__Exercise objective__.
Extract all of the entries and give them again, word for word.

__Data extracts__.

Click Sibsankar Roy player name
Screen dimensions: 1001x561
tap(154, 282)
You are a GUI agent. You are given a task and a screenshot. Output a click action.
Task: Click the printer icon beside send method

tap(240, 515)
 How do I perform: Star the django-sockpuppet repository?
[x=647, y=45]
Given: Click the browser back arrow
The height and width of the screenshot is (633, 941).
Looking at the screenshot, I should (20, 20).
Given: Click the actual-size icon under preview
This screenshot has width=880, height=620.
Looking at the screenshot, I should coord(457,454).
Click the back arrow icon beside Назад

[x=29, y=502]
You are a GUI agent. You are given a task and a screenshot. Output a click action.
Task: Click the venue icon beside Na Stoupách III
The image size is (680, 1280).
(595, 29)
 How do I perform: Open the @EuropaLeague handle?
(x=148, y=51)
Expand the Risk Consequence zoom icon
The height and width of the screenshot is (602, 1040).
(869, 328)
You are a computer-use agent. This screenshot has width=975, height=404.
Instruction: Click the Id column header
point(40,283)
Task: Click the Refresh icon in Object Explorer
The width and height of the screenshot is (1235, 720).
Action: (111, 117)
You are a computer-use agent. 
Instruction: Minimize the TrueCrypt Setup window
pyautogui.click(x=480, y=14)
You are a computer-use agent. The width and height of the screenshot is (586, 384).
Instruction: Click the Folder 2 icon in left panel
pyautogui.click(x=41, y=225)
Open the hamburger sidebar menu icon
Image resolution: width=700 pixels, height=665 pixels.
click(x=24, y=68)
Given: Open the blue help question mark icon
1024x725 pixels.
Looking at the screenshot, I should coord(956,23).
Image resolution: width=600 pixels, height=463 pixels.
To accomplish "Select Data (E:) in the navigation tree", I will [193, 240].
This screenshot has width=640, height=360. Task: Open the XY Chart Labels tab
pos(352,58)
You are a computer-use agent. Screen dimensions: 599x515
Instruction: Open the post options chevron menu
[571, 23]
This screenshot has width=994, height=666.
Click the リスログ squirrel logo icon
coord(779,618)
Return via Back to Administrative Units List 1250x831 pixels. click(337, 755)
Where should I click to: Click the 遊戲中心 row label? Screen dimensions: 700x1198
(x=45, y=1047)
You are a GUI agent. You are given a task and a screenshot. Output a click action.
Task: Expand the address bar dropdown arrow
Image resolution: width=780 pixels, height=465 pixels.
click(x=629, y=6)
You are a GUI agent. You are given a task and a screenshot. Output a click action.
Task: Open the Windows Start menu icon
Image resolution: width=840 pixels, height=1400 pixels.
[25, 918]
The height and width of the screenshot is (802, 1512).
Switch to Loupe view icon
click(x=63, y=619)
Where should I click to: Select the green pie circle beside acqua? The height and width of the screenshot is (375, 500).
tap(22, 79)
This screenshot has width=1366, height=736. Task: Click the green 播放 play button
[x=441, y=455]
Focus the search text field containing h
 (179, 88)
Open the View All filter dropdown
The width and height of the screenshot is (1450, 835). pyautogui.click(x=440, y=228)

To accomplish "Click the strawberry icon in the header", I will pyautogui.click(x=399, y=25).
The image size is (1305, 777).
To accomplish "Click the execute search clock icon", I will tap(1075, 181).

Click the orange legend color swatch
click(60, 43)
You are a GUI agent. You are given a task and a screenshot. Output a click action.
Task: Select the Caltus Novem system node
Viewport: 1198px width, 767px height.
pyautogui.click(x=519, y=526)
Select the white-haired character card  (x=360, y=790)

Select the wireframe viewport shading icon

__Task answer__.
Click Sibsankar Roy player name
Screen dimensions: 1001x561
tap(154, 282)
You are a GUI agent. You are given a task and a screenshot. Output a click action.
Task: Click the printer icon beside send method

tap(240, 515)
 How do I perform: Star the django-sockpuppet repository?
[x=647, y=45]
Given: Click the browser back arrow
The height and width of the screenshot is (633, 941).
Looking at the screenshot, I should (20, 20).
Given: Click the actual-size icon under preview
This screenshot has width=880, height=620.
Looking at the screenshot, I should coord(457,454).
Click the back arrow icon beside Назад

[x=29, y=502]
You are a GUI agent. You are given a task and a screenshot. Output a click action.
Task: Click the venue icon beside Na Stoupách III
The image size is (680, 1280).
(595, 29)
 How do I perform: Open the @EuropaLeague handle?
(x=148, y=51)
Expand the Risk Consequence zoom icon
The height and width of the screenshot is (602, 1040).
(869, 328)
You are a computer-use agent. This screenshot has width=975, height=404.
Instruction: Click the Id column header
point(40,283)
Task: Click the Refresh icon in Object Explorer
The width and height of the screenshot is (1235, 720).
Action: (111, 117)
You are a computer-use agent. 
Instruction: Minimize the TrueCrypt Setup window
pyautogui.click(x=480, y=14)
You are a computer-use agent. The width and height of the screenshot is (586, 384).
Instruction: Click the Folder 2 icon in left panel
pyautogui.click(x=41, y=225)
Open the hamburger sidebar menu icon
Image resolution: width=700 pixels, height=665 pixels.
click(x=24, y=68)
Given: Open the blue help question mark icon
1024x725 pixels.
Looking at the screenshot, I should coord(956,23).
Image resolution: width=600 pixels, height=463 pixels.
To accomplish "Select Data (E:) in the navigation tree", I will [193, 240].
This screenshot has width=640, height=360. Task: Open the XY Chart Labels tab
pos(352,58)
You are a computer-use agent. Screen dimensions: 599x515
Instruction: Open the post options chevron menu
[571, 23]
This screenshot has width=994, height=666.
Click the リスログ squirrel logo icon
coord(779,618)
Return via Back to Administrative Units List 1250x831 pixels. click(337, 755)
Where should I click to: Click the 遊戲中心 row label? Screen dimensions: 700x1198
(x=45, y=1047)
You are a GUI agent. You are given a task and a screenshot. Output a click action.
Task: Expand the address bar dropdown arrow
Image resolution: width=780 pixels, height=465 pixels.
click(x=629, y=6)
You are a GUI agent. You are given a task and a screenshot. Output a click action.
Task: Open the Windows Start menu icon
Image resolution: width=840 pixels, height=1400 pixels.
[25, 918]
The height and width of the screenshot is (802, 1512).
Switch to Loupe view icon
click(x=63, y=619)
Where should I click to: Select the green pie circle beside acqua? The height and width of the screenshot is (375, 500).
tap(22, 79)
This screenshot has width=1366, height=736. Task: Click the green 播放 play button
[x=441, y=455]
Focus the search text field containing h
 (179, 88)
Open the View All filter dropdown
The width and height of the screenshot is (1450, 835). pyautogui.click(x=440, y=228)

To accomplish "Click the strawberry icon in the header", I will pyautogui.click(x=399, y=25).
The image size is (1305, 777).
To accomplish "Click the execute search clock icon", I will tap(1075, 181).

Click the orange legend color swatch
click(60, 43)
You are a GUI agent. You are given a task and a screenshot. Output a click action.
Task: Select the Caltus Novem system node
Viewport: 1198px width, 767px height.
pyautogui.click(x=519, y=526)
Select the white-haired character card  (x=360, y=790)

Select the wireframe viewport shading icon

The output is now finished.